Start Data provided
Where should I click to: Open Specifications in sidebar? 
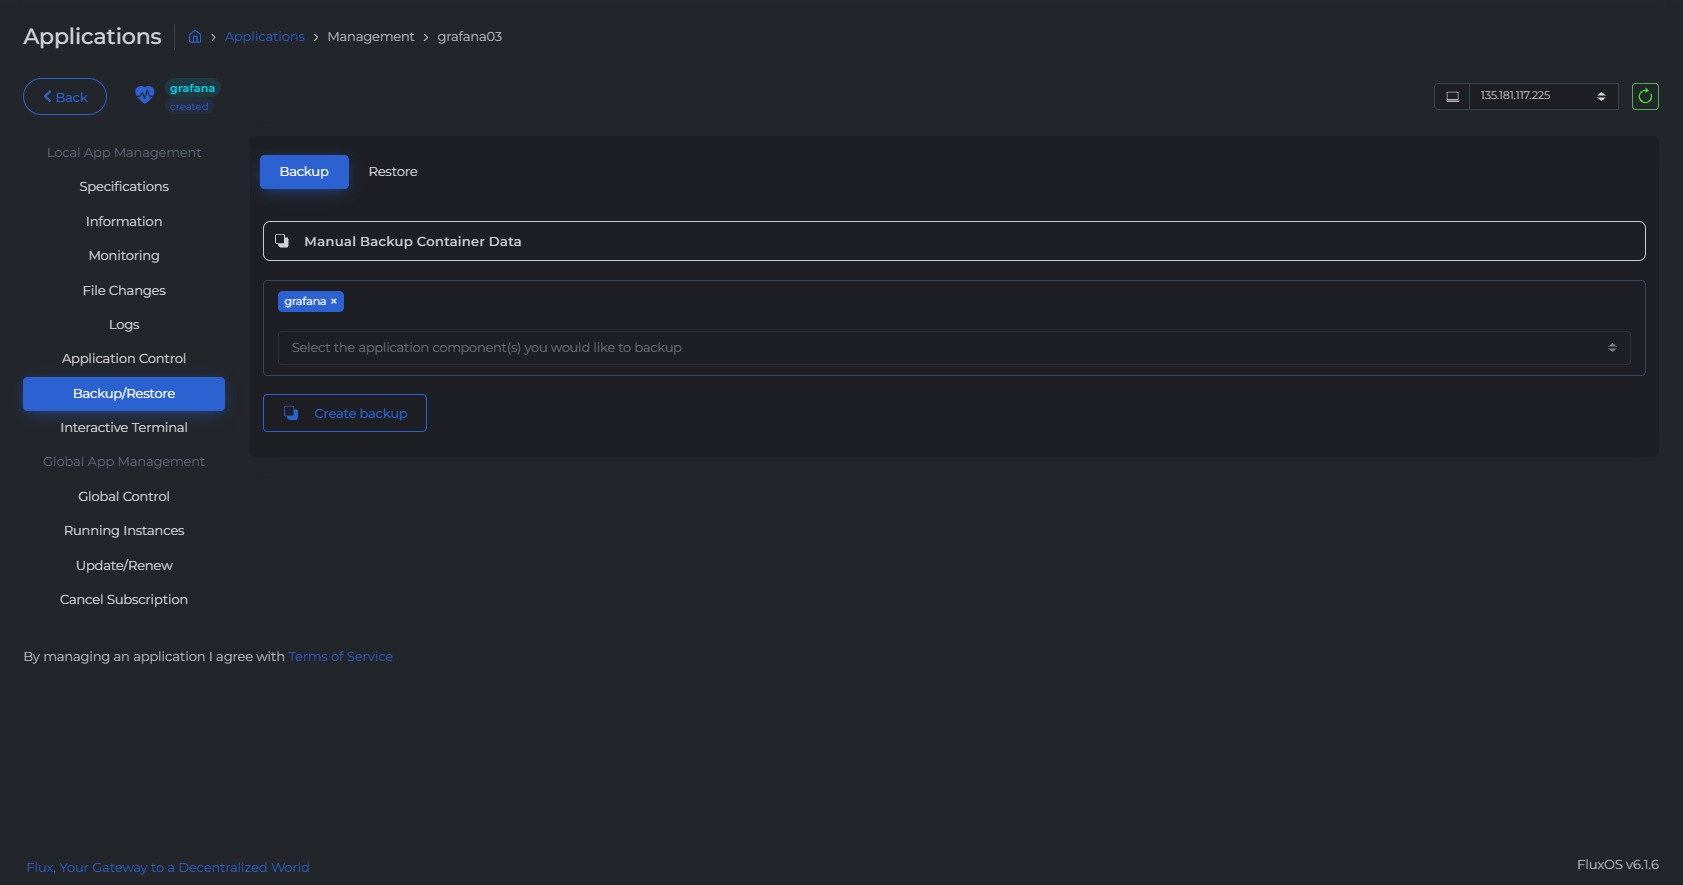tap(124, 187)
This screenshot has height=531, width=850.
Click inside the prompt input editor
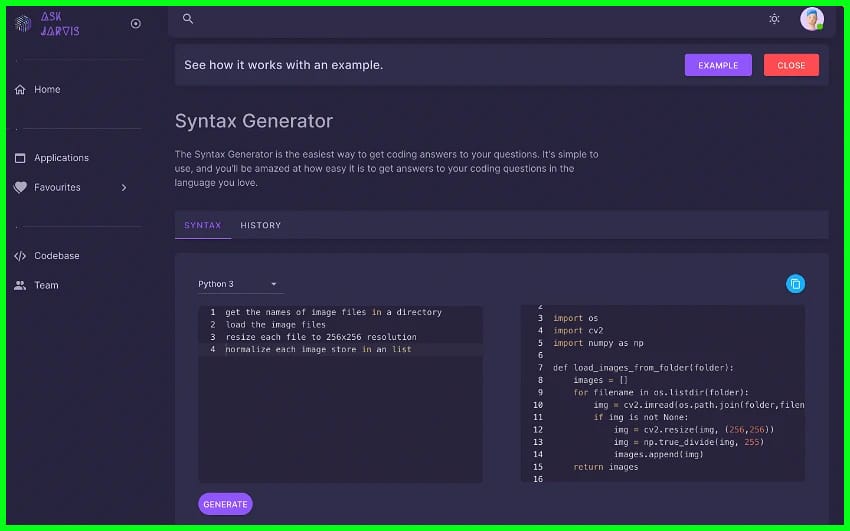(x=340, y=420)
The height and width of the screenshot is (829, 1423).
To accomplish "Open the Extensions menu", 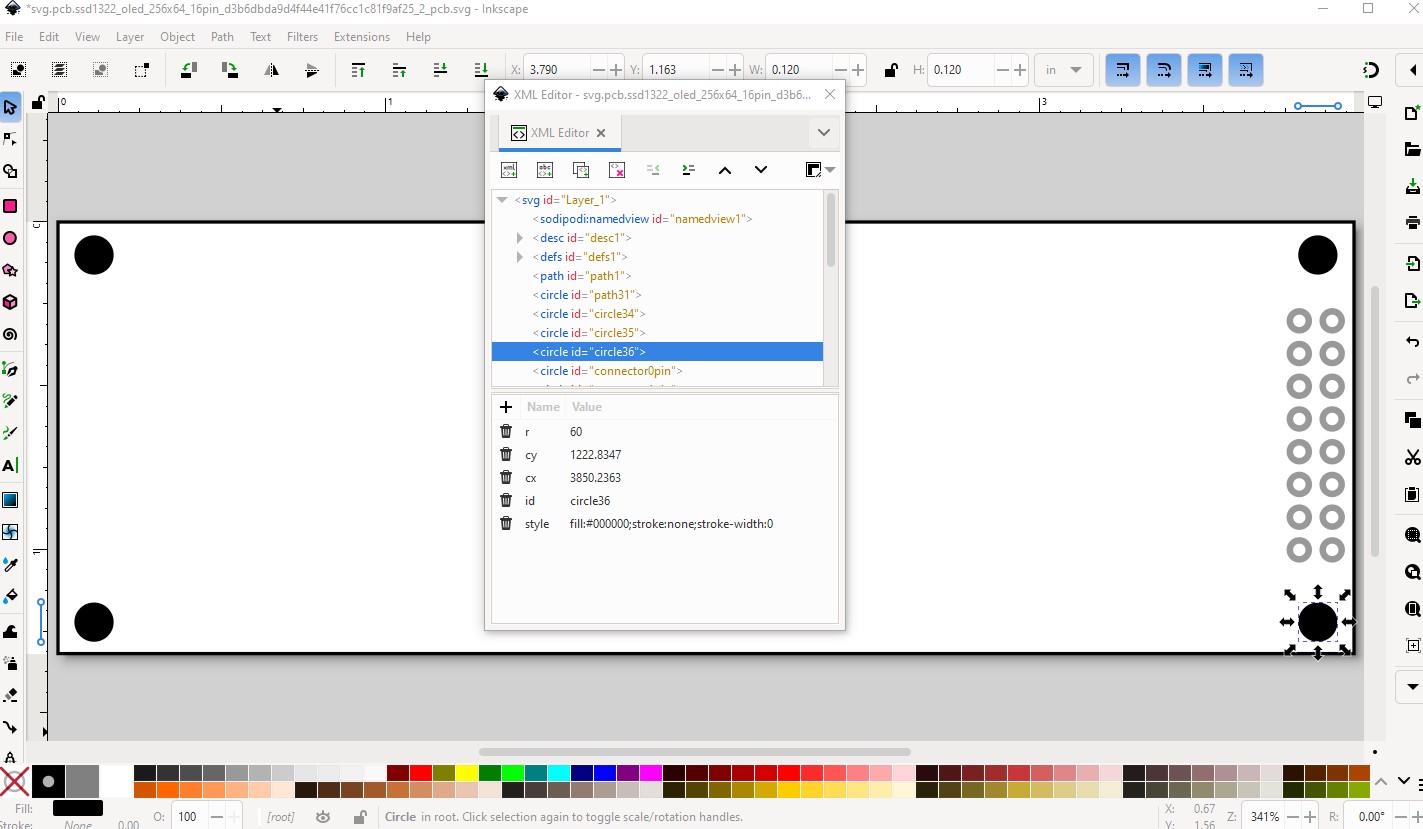I will [362, 37].
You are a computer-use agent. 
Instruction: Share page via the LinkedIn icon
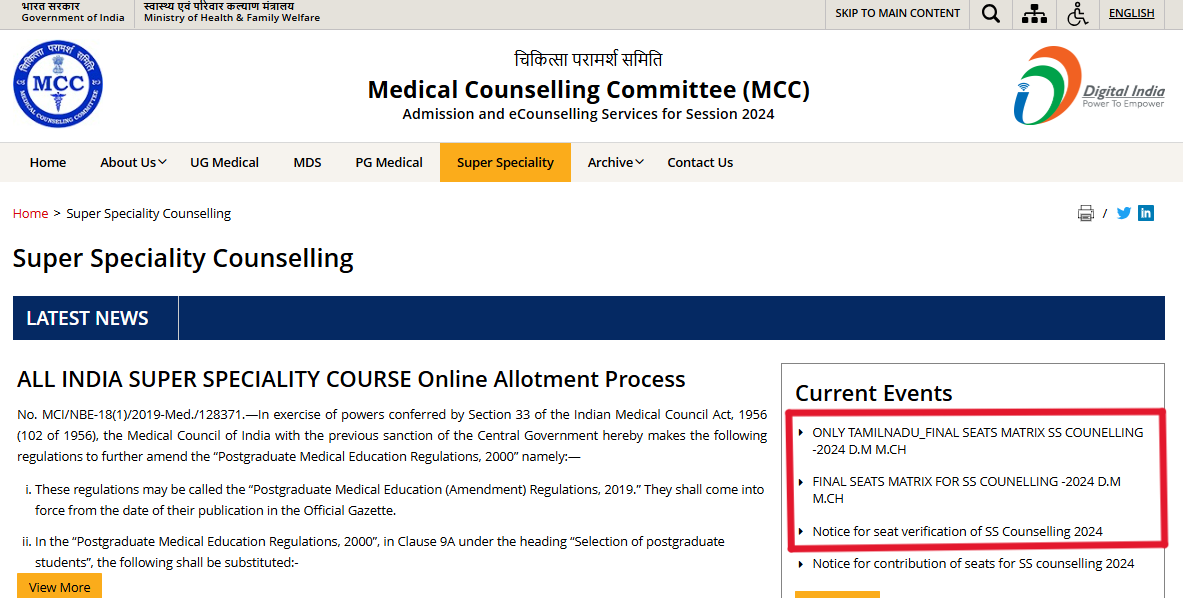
End Data provided
Task statement: Pick out each line in the data above that contains the string "screenshot", and copy those lines in full.

Written response:
This screenshot has height=531, width=850.
The height and width of the screenshot is (829, 1423).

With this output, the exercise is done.